The Communication Systems Division launches a new Video on GESTALT® (Gnss SignAL Testbed). It is a new platform for the experimentation with GNSS signals that allows for rigorous, transparent, fair and replicable testing of signal processing algorithms and receiver architectures. The testbed includes hardware, software, and networking components, constituting a state-of-the-art facility for research and development of next-generation’s GNSS receivers. GESTALT consists of:
1) A physical infrastructure for research and development of software defined GNSS receivers, featuring:
– A set of GNSS antennas mounted in a platform on the roof of CTTC headquarters.
– GNSS Signal generation equipment for controlled experiments.
– A set of RF front-ends, in charge of amplification, filtering, down-shifting to baseband, digitizing and interfacing with the computing platform.
– A computing platform where the software receiver is executed.
2) An open source project, named GNSS-SDR, that implements the GNSS software-defined receiver used in GESTALT and provides an open development ecosystem consisting of:
– A website: http://gnss-sdr.org
– Public source code repository with and associated version control system: http://github.com/gnss-sdr/gnss-sdr
– A public mailing list: https://lists.sourceforge.net/lists/listinfo/gnss-sdr-developers
Due to the open source license in which GNSS-SDR is released, a partial testbed replication can be done on a limited budget with commodity computers and low cost, over-the-counter antennas and radio-frequency front-ends. This allows both for reproducible research and short assessment and validation times, ultimately shortening the gap between ideas for new uses of GNSS signals and user-driven, market-ready products and services.

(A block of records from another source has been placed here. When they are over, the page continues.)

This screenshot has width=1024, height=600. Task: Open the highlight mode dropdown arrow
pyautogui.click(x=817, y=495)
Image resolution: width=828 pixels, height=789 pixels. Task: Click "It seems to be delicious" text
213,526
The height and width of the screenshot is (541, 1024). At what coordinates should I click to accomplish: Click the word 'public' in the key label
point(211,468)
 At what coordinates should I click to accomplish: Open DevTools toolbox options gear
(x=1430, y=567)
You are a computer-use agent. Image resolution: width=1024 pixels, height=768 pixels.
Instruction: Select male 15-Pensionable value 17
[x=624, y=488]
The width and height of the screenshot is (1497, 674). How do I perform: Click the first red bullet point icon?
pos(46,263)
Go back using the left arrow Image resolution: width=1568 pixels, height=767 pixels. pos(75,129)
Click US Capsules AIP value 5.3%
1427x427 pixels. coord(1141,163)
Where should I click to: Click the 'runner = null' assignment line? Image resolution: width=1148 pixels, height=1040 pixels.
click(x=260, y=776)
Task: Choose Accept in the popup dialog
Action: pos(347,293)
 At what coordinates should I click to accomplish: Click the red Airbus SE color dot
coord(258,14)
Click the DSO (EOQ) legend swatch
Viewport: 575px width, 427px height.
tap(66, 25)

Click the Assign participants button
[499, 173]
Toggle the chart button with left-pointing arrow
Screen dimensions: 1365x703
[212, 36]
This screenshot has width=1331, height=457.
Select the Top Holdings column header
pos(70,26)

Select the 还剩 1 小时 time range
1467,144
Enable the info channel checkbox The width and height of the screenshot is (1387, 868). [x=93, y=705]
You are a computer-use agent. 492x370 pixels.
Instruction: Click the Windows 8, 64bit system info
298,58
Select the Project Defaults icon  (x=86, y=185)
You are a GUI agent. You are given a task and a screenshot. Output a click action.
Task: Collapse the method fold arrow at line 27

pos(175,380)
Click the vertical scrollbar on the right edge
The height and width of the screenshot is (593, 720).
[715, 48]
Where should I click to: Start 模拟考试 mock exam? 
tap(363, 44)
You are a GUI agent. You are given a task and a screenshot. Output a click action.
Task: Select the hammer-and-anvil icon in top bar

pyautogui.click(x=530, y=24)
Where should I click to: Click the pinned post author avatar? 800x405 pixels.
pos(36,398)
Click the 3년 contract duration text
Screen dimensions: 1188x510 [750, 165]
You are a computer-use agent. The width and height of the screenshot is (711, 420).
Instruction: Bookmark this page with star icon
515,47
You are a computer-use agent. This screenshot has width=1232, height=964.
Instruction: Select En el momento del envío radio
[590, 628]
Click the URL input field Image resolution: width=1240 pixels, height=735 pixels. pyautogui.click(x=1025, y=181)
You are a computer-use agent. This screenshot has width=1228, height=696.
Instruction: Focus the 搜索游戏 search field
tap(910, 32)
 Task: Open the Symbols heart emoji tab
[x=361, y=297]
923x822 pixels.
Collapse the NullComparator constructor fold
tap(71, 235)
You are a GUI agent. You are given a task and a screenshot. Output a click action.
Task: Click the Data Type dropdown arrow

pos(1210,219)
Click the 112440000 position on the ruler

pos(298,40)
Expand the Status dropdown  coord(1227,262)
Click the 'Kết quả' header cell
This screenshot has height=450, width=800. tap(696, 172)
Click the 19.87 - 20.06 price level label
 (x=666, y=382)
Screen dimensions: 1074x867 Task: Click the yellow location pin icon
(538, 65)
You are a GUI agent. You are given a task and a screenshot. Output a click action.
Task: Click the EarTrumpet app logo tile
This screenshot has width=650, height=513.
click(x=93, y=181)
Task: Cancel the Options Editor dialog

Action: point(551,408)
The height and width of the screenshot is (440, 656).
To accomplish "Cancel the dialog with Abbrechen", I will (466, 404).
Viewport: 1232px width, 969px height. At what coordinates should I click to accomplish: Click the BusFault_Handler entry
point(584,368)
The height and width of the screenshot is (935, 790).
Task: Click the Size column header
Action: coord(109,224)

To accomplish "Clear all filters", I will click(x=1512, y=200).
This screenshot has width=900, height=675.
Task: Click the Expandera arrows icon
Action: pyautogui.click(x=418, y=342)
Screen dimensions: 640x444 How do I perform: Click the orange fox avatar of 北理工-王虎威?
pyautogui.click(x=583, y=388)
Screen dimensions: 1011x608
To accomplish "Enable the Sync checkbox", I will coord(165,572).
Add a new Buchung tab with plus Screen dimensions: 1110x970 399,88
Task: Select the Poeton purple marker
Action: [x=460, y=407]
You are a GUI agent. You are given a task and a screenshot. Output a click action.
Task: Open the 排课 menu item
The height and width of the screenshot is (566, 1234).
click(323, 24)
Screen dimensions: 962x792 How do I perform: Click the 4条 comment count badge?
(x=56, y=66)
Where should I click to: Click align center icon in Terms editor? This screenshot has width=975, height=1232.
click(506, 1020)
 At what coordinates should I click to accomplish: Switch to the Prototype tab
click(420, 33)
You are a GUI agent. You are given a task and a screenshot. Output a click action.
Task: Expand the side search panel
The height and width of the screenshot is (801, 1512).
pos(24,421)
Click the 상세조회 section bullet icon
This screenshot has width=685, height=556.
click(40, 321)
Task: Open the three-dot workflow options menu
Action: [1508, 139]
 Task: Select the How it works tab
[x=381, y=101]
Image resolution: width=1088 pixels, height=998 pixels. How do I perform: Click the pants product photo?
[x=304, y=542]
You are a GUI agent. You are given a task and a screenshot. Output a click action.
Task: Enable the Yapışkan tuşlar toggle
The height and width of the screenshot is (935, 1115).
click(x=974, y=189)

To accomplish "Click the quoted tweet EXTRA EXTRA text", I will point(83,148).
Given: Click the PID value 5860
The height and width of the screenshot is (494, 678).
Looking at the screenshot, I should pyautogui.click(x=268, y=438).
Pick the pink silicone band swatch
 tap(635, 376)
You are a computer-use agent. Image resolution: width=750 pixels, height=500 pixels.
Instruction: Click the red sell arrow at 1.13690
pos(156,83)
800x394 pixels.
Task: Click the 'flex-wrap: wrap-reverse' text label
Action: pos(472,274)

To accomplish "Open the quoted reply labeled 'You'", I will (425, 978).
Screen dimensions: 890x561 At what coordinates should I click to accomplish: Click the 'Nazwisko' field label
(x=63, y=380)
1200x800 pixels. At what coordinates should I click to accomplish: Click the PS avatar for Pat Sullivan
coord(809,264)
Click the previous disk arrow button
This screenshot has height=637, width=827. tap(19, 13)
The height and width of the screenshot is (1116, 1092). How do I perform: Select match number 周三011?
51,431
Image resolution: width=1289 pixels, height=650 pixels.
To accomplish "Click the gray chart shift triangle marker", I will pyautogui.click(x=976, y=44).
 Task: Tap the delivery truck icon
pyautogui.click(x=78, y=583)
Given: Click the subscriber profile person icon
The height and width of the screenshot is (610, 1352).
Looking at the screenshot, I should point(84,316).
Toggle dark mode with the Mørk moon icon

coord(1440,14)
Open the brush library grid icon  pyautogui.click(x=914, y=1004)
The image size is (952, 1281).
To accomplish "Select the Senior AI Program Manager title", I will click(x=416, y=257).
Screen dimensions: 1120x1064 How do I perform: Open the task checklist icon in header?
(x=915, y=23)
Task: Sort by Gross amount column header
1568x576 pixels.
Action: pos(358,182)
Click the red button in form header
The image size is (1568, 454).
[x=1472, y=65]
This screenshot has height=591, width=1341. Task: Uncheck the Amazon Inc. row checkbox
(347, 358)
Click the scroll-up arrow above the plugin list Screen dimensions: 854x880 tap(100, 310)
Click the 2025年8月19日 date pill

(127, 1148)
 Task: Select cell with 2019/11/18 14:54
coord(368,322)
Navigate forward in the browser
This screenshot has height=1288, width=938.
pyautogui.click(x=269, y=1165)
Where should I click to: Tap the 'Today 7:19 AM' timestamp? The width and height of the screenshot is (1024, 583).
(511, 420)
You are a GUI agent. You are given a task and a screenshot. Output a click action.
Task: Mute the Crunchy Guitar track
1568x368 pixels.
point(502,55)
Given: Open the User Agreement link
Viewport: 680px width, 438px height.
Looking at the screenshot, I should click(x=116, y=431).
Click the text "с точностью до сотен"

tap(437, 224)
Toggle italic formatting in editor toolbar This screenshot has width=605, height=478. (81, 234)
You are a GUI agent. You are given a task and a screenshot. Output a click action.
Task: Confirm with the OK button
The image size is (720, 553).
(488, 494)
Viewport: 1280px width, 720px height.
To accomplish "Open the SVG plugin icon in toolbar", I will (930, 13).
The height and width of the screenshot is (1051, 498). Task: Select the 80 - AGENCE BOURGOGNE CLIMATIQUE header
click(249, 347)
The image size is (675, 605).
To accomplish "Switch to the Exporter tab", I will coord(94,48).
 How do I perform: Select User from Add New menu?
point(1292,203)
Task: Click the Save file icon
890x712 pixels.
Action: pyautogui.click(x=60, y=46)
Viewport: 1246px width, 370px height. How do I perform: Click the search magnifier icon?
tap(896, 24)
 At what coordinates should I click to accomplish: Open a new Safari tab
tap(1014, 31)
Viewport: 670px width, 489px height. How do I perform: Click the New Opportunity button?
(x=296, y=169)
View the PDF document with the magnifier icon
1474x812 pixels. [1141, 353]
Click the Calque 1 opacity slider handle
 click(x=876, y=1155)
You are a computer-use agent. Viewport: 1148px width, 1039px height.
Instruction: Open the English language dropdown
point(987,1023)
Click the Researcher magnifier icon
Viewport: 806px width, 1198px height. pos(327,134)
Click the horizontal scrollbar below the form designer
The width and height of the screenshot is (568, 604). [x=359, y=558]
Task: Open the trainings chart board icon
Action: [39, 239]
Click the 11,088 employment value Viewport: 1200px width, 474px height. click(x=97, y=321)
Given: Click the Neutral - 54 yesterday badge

Regarding the name, GESTALT is a pseudo-acronym of Gnss SignAL Testbed, a german word than can be translated as “shape” or “form”, and the name of a theory of mind of the Berlin School. Gestalt psychology tries to understand the laws of our ability to acquire and maintain meaningful perceptions in an apparently chaotic world. We think this is a definition that fits nicely with the purpose of the signal processing inside a GNSS receiver, which obtains meaningful information from signals that are received well below the noise floor.